Everything is now ready to compute the 3D position of the previously matched points.
For this, I use the HAL.backproject()
function to convert the 2D coordinates into backprojection rays from each camera.
Then, I take the midpoint between the two rays to estimate the actual position of the point in 3D space.
Afterward, the resulting 3D point is transformed into the 3D viewer's coordinate system using HAL.project3DScene()
.
To assign each point its real color, I compute the average color of the corresponding pixels in both images.
This helps reduce minor camera differences and results in a more natural visualization.
I concatenate the 3D point with its color values [r, g, b]
to form a 6-element list, and use
GUI.ShowNewPoints()
to display the colored point in the viewer.

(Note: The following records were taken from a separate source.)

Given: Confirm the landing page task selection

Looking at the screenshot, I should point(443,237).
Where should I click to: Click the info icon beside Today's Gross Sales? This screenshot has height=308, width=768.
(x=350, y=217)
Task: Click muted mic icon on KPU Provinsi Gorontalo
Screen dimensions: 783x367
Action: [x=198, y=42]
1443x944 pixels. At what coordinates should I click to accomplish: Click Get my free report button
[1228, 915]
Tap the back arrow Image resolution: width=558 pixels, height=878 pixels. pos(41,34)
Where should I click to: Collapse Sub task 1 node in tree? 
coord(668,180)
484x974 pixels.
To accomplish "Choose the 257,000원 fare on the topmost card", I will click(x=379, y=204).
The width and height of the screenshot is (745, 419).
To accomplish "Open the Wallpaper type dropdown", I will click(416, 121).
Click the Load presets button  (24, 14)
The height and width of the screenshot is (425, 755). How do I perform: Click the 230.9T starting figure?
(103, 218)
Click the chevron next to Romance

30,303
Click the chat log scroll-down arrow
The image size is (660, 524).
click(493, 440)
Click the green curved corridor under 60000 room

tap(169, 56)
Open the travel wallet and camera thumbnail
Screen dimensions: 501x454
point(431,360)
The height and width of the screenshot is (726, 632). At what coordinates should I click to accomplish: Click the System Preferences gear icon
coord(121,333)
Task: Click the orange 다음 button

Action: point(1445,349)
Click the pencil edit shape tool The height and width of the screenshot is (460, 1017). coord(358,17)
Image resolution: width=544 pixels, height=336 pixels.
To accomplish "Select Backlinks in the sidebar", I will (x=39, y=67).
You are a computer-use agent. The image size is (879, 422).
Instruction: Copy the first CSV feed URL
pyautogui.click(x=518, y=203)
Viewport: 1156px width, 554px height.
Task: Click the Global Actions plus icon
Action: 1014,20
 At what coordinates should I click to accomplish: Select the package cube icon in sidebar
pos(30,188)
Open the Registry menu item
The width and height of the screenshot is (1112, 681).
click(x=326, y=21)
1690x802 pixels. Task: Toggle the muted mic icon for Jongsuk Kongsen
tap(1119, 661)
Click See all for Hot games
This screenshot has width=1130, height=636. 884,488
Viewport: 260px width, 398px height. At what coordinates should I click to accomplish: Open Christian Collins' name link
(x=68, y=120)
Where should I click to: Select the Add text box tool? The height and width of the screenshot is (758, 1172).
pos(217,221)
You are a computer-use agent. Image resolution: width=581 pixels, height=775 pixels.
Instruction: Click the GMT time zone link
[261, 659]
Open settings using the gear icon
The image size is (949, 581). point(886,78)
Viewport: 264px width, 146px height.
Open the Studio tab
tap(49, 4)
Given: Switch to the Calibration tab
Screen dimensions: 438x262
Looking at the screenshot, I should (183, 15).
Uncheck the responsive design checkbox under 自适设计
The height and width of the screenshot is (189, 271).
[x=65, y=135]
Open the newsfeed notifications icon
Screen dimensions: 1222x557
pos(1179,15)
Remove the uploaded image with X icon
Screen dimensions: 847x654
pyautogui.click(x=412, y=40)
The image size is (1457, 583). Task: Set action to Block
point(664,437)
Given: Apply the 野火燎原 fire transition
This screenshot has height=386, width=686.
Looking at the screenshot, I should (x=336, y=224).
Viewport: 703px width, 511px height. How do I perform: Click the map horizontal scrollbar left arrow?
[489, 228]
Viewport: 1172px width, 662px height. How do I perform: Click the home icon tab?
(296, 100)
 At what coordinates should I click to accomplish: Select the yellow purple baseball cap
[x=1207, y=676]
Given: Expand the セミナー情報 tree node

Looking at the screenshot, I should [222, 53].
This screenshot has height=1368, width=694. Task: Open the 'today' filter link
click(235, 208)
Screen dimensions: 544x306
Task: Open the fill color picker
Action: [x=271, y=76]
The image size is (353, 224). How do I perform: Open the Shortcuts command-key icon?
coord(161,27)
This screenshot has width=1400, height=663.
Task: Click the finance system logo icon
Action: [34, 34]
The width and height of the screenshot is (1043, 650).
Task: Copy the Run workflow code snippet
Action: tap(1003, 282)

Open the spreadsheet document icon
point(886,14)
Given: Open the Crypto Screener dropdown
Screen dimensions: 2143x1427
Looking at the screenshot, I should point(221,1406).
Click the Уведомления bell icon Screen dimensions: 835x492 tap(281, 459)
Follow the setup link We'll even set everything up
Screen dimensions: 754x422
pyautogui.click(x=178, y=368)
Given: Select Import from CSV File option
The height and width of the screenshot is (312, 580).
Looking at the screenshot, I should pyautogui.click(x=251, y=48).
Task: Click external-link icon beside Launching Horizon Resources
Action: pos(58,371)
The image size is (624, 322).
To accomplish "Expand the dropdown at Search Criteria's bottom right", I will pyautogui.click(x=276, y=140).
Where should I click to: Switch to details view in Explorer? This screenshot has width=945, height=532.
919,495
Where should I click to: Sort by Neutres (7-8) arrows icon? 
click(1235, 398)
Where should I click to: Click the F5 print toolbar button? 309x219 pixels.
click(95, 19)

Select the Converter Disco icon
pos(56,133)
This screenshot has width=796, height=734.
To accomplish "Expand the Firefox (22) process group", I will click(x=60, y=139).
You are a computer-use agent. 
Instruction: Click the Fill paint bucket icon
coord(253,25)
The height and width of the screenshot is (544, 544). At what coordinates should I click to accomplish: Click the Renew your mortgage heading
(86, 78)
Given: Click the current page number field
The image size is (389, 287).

During this step, I encountered an error when visualizing the points in the 3D viewer. Specifically,
GUI.ShowNewPoints()
threw a ValueError
with the message
"the truth value of an array with more than one element is ambiguous".
This issue was caused by passing NumPy arrays directly instead of converting them to lists.
Once I forced both the 3D point coordinates and their color to be lists, the first triangulated points displayed successfully:
When testing the triangulation on a larger set of points, the 3D viewer began to show a partial reconstruction of the scene. However, two clear issues became immediately visible:
By printing the output from my triangulation function, I confirmed that something was going wrong.
As shown in the previous image, the z
coordinate was always 1. Something was clearly broken.
In the initial implementation, the 3D point was estimated by averaging the outputs from HAL.backproject()
from both cameras. This approach ignored the actual position of the cameras and assumed both rays originated from the same point,
which is incorrect.
Additionally, HAL.backproject()
returns a 3D point that lies along a ray, but doesn’t define the entire ray path.
Without knowing the ray’s origin (the camera position), proper triangulation isn't possible.
To solve this, I changed my strategy, making use of the available functions and applying stereo ray geometry.
First, I obtained the actual position of each camera using HAL.getCameraPosition()
, which gives the ray's origin.
Then, I transformed each image point into optical coordinates using HAL.graphicToOptical()
.
Next, I applied HAL.backproject()
to the optical point to get a 3D point in the ray's direction.
I then computed the direction vector by subtracting the camera position from this point —
thus defining the full ray (origin + direction).
With the two rays defined, I solved for their intersection by computing the closest points on each line and averaging them if they don’t intersect exactly. With this new method, the resulting points now show proper depth.